→ **TEXT SHOWN**
———

Tall in the Saddle (1951) is a typical Scott Western from the early-1950s. Its screenplay, by Kenneth Gamet adapting Ernest Haycox's (Stagecoach) novel, is mostly standard B-Western action, but it does have several interesting characters whose psychological flaws have a bit more depth than the usual Western stereotypes. Owen Merritt (Scott), owner of the Christmas Creek Ranch, is unhappy if resigned after his pragmatic girl, Laurie (Joan Leslie), leaves him to marry wealthy cattleman Will Isham (Alexander Knox). Isham is an obsessive capitalist: he pressures rancher Pay Lankershim (Clem Bevans) to sell out, even though Pay's more than happy to share the river that divides their properties. "I've never owned half of anything," Isham insists.

Turning his attentions to Merritt's land, Isham hires gunslinger Fay Dutcher (Richard Rober, who died soon after this was released) to drive Merritt and the other small-time cattlemen away. He and his men trigger a stampede, and shoot popular cowboy George (Cameron Mitchell) enraging his brother, Juke (The Alligator People's Richard Crane), who wants revenge. Meanwhile, another burgeoning rancher, Nan (Ellen Drew), tries to help Merritt, whom she loves, while fending off the obsessive attentions of Isham man Hugh Clagg (John Russell).

———

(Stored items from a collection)
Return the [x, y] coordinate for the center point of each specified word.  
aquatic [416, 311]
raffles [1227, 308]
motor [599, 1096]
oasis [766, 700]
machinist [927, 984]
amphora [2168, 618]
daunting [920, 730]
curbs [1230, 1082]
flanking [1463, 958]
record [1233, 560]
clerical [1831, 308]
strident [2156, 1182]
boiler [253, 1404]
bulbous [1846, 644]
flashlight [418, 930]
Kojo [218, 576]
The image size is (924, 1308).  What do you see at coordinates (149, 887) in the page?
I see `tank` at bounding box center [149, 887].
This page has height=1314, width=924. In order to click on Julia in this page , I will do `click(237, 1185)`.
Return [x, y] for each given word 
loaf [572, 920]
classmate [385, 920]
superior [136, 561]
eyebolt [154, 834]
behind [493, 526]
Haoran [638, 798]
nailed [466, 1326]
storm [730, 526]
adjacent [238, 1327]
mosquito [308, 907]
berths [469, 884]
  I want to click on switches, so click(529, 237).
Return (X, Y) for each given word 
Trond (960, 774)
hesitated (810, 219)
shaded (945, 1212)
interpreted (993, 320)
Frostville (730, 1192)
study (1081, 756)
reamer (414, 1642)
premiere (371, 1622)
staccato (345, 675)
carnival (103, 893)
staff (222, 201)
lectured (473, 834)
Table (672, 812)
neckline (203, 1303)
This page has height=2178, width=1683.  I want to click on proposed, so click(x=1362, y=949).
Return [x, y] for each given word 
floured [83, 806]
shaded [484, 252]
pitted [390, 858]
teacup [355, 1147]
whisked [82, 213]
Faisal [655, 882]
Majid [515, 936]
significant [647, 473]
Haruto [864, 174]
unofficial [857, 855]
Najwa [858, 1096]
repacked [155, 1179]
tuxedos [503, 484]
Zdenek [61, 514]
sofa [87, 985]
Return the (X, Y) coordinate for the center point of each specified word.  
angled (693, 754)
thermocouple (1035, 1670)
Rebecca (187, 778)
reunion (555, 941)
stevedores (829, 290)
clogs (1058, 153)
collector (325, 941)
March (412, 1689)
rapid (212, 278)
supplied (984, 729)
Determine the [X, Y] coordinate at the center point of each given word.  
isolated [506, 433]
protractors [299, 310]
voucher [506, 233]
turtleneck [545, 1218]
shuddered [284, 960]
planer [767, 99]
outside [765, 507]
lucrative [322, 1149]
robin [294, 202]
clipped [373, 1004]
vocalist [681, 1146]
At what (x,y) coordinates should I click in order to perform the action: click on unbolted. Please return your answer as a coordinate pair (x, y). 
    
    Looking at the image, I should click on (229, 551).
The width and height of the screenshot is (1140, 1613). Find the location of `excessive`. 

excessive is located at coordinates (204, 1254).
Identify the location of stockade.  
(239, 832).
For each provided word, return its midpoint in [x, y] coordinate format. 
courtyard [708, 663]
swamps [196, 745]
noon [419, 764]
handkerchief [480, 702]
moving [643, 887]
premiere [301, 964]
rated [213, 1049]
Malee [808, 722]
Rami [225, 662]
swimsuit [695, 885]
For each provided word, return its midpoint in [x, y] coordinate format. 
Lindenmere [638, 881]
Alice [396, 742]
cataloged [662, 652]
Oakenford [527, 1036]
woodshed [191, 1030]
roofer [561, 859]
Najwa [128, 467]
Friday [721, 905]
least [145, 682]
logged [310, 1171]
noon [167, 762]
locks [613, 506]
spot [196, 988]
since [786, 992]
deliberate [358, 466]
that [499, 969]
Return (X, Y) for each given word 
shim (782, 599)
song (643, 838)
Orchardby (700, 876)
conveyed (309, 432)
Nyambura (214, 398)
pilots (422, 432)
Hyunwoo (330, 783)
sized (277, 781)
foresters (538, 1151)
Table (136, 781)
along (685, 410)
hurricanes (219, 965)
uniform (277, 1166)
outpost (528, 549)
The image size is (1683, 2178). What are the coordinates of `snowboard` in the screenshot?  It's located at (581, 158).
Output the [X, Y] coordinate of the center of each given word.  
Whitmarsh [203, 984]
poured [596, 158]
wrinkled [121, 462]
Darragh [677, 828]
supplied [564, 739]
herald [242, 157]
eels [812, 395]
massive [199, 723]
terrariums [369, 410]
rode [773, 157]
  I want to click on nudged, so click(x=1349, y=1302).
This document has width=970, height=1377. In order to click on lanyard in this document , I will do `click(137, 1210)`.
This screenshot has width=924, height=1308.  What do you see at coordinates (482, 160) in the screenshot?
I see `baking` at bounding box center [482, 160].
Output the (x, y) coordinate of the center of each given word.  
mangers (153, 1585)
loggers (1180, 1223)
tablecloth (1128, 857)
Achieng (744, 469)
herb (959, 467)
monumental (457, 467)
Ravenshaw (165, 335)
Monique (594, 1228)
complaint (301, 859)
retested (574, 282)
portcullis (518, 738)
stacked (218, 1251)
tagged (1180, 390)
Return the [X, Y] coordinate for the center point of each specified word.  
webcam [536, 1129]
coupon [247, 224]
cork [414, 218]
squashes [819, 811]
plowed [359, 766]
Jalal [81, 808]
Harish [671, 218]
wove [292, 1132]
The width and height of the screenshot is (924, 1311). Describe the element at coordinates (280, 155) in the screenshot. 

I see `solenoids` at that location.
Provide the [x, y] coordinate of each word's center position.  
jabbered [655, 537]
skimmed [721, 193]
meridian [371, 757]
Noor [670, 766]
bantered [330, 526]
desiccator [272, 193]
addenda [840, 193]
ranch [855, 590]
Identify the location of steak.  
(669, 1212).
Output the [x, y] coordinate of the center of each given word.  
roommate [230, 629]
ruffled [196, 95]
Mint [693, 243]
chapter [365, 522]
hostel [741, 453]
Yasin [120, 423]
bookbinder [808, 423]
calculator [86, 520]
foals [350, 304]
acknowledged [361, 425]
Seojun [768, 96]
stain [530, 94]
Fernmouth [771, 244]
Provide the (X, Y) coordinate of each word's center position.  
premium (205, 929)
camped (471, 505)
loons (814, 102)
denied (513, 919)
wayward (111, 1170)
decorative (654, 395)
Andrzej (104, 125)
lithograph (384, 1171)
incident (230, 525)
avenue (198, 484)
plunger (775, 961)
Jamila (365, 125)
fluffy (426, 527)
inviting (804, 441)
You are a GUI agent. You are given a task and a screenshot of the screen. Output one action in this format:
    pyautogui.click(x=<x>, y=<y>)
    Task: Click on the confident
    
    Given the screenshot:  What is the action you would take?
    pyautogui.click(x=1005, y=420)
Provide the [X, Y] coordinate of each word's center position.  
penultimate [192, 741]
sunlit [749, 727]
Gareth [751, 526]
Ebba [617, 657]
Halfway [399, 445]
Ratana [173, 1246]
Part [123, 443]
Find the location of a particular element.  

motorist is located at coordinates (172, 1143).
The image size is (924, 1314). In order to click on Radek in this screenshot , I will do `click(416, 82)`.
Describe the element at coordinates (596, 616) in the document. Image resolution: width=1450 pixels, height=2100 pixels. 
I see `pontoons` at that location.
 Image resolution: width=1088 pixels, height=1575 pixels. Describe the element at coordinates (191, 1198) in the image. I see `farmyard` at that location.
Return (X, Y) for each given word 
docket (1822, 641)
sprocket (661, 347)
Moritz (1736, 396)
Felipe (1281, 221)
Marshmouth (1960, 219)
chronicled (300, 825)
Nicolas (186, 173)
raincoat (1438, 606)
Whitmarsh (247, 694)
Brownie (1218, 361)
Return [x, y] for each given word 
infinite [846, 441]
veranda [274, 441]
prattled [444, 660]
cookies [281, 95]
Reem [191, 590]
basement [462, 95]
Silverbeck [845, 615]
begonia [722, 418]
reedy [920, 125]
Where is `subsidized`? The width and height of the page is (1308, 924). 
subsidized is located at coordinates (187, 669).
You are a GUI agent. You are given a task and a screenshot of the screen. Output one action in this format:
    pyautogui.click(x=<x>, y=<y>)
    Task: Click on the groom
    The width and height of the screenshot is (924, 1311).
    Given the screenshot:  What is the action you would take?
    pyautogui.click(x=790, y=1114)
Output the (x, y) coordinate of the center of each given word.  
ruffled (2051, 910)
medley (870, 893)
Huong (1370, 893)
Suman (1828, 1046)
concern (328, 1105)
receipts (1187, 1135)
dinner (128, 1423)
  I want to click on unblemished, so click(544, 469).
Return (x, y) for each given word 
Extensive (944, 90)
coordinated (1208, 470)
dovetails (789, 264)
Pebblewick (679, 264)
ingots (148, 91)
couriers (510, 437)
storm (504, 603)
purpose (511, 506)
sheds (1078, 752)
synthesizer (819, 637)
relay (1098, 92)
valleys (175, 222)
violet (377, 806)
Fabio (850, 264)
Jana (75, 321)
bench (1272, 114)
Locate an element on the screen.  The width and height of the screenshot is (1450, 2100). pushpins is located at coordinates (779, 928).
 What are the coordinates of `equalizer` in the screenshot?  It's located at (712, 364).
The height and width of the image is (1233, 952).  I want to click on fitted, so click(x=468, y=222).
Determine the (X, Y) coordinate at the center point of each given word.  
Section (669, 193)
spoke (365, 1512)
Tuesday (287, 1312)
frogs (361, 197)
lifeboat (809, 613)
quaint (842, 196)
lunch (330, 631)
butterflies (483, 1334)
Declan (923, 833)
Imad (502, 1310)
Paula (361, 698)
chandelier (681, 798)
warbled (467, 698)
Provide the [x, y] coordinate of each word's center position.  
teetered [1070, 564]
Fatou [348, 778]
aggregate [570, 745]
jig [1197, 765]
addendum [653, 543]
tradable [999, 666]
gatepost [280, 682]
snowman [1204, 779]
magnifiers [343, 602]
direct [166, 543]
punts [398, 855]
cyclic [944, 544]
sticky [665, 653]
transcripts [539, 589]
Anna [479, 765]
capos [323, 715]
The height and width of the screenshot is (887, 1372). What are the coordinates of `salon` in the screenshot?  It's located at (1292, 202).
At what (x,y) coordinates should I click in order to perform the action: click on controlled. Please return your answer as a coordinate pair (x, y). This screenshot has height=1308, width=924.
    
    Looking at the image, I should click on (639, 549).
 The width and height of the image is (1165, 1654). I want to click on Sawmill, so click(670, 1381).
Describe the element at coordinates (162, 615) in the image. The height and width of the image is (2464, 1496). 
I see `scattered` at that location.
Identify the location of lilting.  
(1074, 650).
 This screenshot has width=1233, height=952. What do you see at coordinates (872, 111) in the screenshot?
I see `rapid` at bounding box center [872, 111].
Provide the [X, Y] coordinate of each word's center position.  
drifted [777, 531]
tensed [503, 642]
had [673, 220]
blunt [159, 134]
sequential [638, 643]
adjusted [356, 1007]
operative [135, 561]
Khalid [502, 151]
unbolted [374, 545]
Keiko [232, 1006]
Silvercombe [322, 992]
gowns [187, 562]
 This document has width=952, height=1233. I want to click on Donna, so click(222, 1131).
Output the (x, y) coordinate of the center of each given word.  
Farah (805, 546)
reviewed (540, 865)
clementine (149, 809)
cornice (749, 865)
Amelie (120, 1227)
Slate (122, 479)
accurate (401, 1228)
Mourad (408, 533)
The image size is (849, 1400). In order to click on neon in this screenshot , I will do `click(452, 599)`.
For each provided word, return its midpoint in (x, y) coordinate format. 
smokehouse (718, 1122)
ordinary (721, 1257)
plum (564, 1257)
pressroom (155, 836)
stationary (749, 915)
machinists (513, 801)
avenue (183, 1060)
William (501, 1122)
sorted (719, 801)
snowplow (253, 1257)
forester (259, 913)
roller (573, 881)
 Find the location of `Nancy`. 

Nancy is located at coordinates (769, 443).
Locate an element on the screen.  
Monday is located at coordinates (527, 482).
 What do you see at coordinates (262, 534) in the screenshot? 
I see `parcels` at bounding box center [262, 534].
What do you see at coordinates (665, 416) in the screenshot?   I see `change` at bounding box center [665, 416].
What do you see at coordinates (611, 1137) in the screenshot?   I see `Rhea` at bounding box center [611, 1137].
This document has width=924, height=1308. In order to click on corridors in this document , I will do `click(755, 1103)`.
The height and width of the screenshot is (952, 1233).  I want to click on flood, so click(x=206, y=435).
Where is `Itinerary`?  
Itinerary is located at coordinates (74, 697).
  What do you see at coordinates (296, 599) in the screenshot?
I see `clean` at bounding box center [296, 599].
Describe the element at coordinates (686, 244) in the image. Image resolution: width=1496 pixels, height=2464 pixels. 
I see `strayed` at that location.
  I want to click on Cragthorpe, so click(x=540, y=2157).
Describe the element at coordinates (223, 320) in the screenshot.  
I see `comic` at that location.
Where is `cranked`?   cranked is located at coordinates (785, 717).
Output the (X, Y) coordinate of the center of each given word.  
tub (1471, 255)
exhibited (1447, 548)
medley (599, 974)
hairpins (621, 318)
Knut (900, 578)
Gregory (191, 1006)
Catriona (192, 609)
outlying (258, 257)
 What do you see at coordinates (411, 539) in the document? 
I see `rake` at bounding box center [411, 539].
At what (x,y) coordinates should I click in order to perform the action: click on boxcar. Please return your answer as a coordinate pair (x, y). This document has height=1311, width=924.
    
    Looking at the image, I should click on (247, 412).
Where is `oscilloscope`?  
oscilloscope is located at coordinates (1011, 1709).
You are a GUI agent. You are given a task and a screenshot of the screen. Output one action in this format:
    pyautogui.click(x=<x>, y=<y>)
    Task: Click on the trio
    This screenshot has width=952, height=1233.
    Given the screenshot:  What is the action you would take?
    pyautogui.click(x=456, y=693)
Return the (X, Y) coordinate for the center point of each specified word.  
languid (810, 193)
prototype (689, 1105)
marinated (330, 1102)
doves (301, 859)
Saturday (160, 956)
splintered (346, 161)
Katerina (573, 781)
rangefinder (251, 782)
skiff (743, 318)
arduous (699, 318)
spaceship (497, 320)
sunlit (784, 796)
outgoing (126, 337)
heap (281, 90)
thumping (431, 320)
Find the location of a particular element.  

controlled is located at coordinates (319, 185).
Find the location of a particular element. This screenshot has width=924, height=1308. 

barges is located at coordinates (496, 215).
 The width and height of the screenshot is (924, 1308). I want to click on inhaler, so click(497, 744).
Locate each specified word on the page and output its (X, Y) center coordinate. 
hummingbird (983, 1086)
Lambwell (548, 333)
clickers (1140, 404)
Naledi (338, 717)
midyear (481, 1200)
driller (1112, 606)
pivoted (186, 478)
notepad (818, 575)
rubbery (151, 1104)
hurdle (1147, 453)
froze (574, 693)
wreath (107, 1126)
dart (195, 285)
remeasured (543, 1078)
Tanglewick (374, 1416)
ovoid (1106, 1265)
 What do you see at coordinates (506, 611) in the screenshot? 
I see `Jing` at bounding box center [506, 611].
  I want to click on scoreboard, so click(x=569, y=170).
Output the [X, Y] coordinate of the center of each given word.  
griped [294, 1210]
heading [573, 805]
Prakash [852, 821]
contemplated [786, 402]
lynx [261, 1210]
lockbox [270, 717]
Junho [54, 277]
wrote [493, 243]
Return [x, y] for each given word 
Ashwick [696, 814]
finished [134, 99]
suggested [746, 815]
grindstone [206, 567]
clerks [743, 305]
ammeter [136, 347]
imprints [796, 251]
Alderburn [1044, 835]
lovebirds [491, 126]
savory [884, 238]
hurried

———

→ **REQUIRED ACTIONS**
1. Could you reproduce the part of the 1951 Western review that opens with the words containing "Turning his attentions" and closes with "Clagg (John Russell)."?
2. Answer these questions from the review of the 1951 Western:
(a) Who wrote the screenplay?
(b) What is the name of Owen Merritt's ranch?
(c) Which gunslinger does Isham hire to drive Merritt away?

→ **RESPONSES PER TASK**
1.
Turning his attentions to Merritt's land, Isham hires gunslinger Fay Dutcher (Richard Rober, who died soon after this was released) to drive Merritt and the other small-time cattlemen away. He and his men trigger a stampede, and shoot popular cowboy George (Cameron Mitchell) enraging his brother, Juke (The Alligator People's Richard Crane), who wants revenge. Meanwhile, another burgeoning rancher, Nan (Ellen Drew), tries to help Merritt, whom she loves, while fending off the obsessive attentions of Isham man Hugh Clagg (John Russell).

2.
(a) Kenneth Gamet
(b) The Christmas Creek Ranch
(c) Fay Dutcher